FAULTS AND RESERVOIR COMPARTMENTALIZATION AT KUPARUK RIVER FIELD, ALASKA


KRANTZ, Robert W., Geologic Technology, ConocoPhillips, 600 N. Dairy Ashford Road, Houston, TX 77079 and VANNOSTRAND, Dominique L., GKA Development, ConocoPhillips Alaska, 700 G Street, Anchorage, AK 99510, Bob.Krantz@conocophillips.com

The Kuparuk River field, located on Alaska’s North Slope, is the second largest oil field in North America. Since start-up in 1981, this field has produced over 2 billion barrels of oil from Cretaceous sandstones. 3D seismic interpretation reveals a high density of intra-reservoir faults, including over 6000 mapped at the full-field scale. Production data indicate that some faults are baffles or barriers. These faults subdivide the reservoir into hundreds of compartments, with uncertain flow connections. Economic production of remaining reserves requires accurate fault property prediction.

Over 30 years various approaches to fault characterization have had mixed success. Early efforts to derive simple predictive rules (fault strike, throw thresholds) failed. Detailed fault characterization has proven more successful, but time-consuming. Business needs have promoted an integration of multidisciplinary approaches to assigning fault properties that can be scaled to fit the area of investigation and number of faults in question.

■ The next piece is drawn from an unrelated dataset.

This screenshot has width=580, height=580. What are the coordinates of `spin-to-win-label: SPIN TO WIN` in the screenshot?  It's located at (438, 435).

Based on detailed studies, we have established relations between fault displacement, stratigraphic variation, reservoir flow units, and fault seal potential. These can be applied to individual faults or the entire field. A second approach derives fault properties from observed well interactions and from analysis of production and injection history. Rapid injector-producer response implies open faults; delayed or no response suggests faults that are baffles or barriers. A third method interprets the amplitude patterns seen in recent 3D seismic as a response to fluid saturations and/or reservoir pressure distribution. Contrasting amplitudes across faults suggest seal, and local amplitudes “spilling” through fault relays reveal leak points.

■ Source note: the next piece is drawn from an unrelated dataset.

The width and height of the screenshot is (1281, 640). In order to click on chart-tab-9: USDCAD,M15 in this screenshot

The integration of these three methods allows for the generation of new infill drilling opportunities and for a reduction of the associated risks, while greatly increasing the number of faults that have been characterized. Thus we have included more sophisticated fault properties in all stages of reservoir development planning, from screening for under-produced reserves to well planning to reservoir modeling. Recent drilling results support the integrated approach and provide additional feedback to the fault characterization.